Gulrukhbegim Tokhirjonova (born 16 July 1999) is an Uzbek-born American chess player and Woman Grandmaster (2016).

Biography
In 2011, Gulrukhbegim Tokhirjonova, who goes by Begim, won the bronze medal at the World Youth Chess Championship in age category U12. In 2015, she won the Asian Girls Championship in age category U20. In 2017, she is second Asian Zone 3.4 after Dinara Saduakassova and qualified for the Women's World Chess Championship 2018. In 2018, Gulrukhbegim Tokhirjonova won the Uzbekistan Women Chess Championship.

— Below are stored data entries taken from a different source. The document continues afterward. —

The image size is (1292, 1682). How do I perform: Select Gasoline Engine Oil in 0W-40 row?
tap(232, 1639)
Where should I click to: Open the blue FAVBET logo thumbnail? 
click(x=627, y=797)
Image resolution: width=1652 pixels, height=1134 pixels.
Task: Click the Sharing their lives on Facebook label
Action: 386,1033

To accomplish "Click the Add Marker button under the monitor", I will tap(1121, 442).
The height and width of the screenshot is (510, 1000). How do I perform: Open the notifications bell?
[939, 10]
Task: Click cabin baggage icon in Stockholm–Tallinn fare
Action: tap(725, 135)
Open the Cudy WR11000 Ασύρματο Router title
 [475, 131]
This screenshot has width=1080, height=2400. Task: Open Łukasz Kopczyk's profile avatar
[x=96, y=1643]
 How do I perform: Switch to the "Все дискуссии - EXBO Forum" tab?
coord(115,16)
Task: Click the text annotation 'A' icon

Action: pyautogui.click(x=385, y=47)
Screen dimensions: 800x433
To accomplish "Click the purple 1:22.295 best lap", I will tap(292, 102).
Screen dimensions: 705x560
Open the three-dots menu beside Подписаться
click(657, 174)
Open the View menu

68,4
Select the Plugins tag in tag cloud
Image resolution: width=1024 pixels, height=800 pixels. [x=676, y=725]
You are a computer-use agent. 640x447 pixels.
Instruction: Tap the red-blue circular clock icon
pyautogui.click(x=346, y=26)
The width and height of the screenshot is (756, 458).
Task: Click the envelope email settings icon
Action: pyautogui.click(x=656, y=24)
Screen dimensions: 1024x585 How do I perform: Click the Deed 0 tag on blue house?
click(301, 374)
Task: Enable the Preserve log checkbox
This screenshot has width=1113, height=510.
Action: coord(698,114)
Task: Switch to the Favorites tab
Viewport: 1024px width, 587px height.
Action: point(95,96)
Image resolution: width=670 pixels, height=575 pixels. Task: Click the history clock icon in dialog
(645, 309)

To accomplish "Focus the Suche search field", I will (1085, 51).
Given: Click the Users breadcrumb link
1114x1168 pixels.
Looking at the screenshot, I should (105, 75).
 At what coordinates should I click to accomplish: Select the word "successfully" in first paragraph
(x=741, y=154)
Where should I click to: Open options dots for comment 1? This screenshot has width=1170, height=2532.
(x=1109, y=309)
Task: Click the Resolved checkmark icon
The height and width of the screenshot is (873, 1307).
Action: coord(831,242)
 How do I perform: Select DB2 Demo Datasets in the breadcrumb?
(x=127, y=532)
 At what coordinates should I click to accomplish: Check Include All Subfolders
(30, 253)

In 2015, she was awarded the FIDE Woman International Master (WIM) title and received the FIDE Woman Grandmaster (WGM) title a year later. Tokhirjonova played for Uzbekistan in the Women's Chess Olympiads:
 In 2016, at second board in the 42nd Chess Olympiad (women) in Baku (+2, =3, -3), 
 In 2018, at first board in the 43rd Chess Olympiad (women) in Batumi (+7, =3, -1).

In the fall of 2019, Tokhirjonova began attending the University of Missouri, where she joined the chess team and studies business with an emphasis in marketing.

Tokhirjonova took silver at the virtual 2020 U.S. Online Collegiate Rapid and Blitz Championships in the women's section; in October 2021, she took the second place at the 2021 U.S. Women's Championship, following Carissa Yip.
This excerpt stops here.